Over Christmas and the New Year, I had an amazing  8-day trip to South Tyrol in Northern Italy. I had never travelled to Italy before. This area is particularly popular for skiing and I’d never skied before so the trip was a completely new experience for me. I’m the type of person that will try anything once  – food, experiences, everything… BUT – if it doesn’t go well or I simply don’t like it, I will not do it again.

So on my first day, I tried to learn the basics of skiing -stopping and starting in the DSC_4283snowplough position. Unfortunately, I didn’t get the hang of it so well. I began with a really positive attitude and tried to take in all the information from my boyfriend and his dad.  Bearing in mind this is the nursery slope for children learning how to ski, I was determined to do well. I plucked up the courage to try and push off and it worked! All for a split second then I found myself uncontrollably moving backwards.

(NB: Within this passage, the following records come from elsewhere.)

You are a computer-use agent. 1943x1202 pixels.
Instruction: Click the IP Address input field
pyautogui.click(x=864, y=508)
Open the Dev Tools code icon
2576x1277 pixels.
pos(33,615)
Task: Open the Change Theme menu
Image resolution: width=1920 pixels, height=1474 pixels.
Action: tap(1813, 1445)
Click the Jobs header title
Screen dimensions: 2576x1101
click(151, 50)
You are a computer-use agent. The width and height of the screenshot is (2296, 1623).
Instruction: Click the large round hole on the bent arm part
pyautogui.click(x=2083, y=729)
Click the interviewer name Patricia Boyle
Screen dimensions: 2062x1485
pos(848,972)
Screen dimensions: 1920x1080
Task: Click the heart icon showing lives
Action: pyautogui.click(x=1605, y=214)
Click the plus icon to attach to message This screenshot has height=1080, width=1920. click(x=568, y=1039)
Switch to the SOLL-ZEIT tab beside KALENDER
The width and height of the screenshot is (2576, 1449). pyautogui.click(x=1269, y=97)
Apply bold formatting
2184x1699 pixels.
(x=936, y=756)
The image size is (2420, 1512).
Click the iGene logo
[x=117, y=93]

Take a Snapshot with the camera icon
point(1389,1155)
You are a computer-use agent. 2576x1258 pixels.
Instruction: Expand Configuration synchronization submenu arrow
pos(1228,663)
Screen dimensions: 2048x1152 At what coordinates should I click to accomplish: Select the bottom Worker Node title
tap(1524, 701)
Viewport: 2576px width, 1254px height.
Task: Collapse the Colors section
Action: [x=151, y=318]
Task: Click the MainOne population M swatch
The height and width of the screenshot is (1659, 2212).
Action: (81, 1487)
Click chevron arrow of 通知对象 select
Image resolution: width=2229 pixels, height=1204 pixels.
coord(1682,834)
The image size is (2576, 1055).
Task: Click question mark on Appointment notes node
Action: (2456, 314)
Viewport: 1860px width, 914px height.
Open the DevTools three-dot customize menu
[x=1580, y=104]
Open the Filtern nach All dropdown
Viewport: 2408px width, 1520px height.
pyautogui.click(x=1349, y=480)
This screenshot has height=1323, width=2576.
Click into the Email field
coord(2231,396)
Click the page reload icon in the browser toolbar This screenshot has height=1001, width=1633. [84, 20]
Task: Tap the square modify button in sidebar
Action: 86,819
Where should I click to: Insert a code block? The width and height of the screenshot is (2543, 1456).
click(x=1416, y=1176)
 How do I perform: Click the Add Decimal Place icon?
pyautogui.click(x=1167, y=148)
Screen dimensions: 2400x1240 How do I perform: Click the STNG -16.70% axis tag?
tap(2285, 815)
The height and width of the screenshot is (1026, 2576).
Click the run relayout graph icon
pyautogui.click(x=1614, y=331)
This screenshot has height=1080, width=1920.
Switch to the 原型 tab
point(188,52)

Then I started to panic saying “Why am I moving backwards, why am I moving backwards? I want to go forwards”. I kept going backwards for what seemed like forever until I hit the travelator that takes children up and down the slope and landed on my bottom. Despite hugely embarrassing myself, by stopping the travelator and everyone on it looking unimpressed, I wanted to try again. So I got up, dusted the snow off myself and had another go. However, little by little, my confidence started to wane as I became more flustered by all the information I had to take in. The next thing I know, I’m slowly and involuntarily moving off and the slope is increasingly becoming more steep. At first I was calm and thought to myself that I’d probably stop in a few seconds…somehow. Then  the panic had set in…I realised that I wasn’t stopping and that I was accelerating too. I shout “Jack!” (my boyfriend). He tried to ski after me but I went at such a speed he couldn’t catch me. It was too late. Time seemed to stand still and it was like an out-of-body experience watching myself in slow motion hurtling down the hill knowing that there was absolutely nothing I could do about it. To make matters worse, at the bottom of the slope stood a huge crowd of parents and children watching the others ski down. I knew I would go flying into the crowd and I thought that they’d see me coming and move but they didn’t… and I kept hurtling down the slope only for my head to hit the a flagpole (for the ski school) and a small child to break my fall.

Luckily the only thing bruised was my dignity and I didn’t hurt myself, just the small child I skied (I use the term loosely) into.  I WAS MORTIFIED. I couldn’t believe what had just happened! Half of me was laughing at myself and half of me just wanted to crawl under a rock and never be seen again – I couldn’t believe how much I embarrassed myself in front of so many people. Fortunately, a ski instructor and a random lady help me up, asked  if I was ok and my boyfriend and his dad took me away.

I’m actually really proud of myself because had that happened to me even six months ago, I wouldn’t have had the courage to set foot on a ski slope ever again. I’m so stubborn and if something doesn’t go well the first time, for me it seems counterintuitive to do it again.  I’m so glad that I didn’t let a fall stop me from continuing to learning how to ski. Well, at first I made the overstatement that learning how to ski was harder than learning the violin but I take it back now! After the fall, we sat in the café at the top of the ski resort and laughed about it. I made the decision to try again and not be defeated before actually trying. I’m so glad I did because I went on to have 4 skiing lessons with one of the ski schools and it was an amazing experience and they really restored my self-confidence on the slopes.

By the end I could actually do things like the snowplough, controlling my speed, a few parallel turns.  I felt confident. This was a huge step for me because it’s not often that I take a positive attitude from a negative experience. It also highlighted the fact that I let fear stop me from doing things, achieving things and enjoying things. I didn’t want to continue with this attitude.

If I could fall down a nursery ski slope in front of a huge crowd, I can do anything.